= PROMPT =
Pick out each line in these entries that contains the string "accomplish".
== SUPPLIED DATA
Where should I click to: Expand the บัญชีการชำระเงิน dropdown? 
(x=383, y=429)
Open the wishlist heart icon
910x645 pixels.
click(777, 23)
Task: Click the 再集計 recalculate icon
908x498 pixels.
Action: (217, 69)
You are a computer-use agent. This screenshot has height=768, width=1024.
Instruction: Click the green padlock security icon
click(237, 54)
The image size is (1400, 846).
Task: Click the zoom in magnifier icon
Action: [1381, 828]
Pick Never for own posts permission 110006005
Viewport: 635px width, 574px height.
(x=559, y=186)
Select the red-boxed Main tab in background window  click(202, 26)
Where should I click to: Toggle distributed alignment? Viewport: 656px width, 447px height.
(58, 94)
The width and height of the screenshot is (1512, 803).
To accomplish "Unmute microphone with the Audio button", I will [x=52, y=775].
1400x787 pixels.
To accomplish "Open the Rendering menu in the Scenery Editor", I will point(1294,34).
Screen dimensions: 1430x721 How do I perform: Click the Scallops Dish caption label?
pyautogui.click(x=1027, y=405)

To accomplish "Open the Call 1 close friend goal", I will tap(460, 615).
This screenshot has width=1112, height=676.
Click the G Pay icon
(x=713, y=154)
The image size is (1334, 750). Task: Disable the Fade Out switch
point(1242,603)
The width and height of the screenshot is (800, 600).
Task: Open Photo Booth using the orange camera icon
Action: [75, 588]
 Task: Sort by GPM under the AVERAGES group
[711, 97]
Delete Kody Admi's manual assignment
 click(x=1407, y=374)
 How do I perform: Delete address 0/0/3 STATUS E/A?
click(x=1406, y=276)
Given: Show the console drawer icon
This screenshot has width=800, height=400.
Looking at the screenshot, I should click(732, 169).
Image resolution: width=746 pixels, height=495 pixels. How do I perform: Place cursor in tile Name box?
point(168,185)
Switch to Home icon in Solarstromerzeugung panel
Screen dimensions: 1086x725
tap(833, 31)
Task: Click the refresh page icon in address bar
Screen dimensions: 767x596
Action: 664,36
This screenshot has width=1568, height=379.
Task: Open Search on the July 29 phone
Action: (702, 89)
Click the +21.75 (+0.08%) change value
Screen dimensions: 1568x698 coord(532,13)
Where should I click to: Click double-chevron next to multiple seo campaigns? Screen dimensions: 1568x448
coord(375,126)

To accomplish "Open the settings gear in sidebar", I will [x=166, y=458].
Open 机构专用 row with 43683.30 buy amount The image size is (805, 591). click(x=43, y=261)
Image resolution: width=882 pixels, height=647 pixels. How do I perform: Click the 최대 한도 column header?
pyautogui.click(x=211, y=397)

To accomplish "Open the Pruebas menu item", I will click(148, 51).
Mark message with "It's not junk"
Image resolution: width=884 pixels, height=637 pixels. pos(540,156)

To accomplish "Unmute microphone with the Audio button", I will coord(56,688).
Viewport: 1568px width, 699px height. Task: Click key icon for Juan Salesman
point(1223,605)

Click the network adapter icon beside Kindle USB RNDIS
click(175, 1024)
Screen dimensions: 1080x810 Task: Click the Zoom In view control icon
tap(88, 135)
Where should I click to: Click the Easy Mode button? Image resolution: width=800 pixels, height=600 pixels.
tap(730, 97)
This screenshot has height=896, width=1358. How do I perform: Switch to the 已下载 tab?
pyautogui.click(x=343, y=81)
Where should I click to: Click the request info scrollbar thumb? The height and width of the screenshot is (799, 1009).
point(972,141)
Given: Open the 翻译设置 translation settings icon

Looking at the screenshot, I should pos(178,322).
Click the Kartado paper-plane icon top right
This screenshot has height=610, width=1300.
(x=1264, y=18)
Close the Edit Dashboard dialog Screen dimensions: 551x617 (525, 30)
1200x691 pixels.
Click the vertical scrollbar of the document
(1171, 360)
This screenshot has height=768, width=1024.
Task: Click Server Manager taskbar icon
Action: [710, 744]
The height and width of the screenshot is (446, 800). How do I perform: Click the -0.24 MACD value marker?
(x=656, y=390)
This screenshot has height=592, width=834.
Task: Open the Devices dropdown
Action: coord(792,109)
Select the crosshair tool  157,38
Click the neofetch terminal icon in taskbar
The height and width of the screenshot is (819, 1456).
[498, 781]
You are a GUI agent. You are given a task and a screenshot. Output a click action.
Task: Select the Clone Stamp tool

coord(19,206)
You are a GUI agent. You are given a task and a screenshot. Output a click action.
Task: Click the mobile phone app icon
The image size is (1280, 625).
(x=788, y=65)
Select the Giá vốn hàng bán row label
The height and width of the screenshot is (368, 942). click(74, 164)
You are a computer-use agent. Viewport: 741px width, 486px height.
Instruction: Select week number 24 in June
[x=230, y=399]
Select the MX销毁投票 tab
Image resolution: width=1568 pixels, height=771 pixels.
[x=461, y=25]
====
= WRITTEN REPLY =
To accomplish "Unmute microphone with the Audio button", I will [x=52, y=775].
To accomplish "Open the Rendering menu in the Scenery Editor", I will point(1294,34).
To accomplish "Open the Call 1 close friend goal", I will tap(460, 615).
To accomplish "Open the settings gear in sidebar", I will [x=166, y=458].
To accomplish "Open the Pruebas menu item", I will click(148, 51).
To accomplish "Unmute microphone with the Audio button", I will coord(56,688).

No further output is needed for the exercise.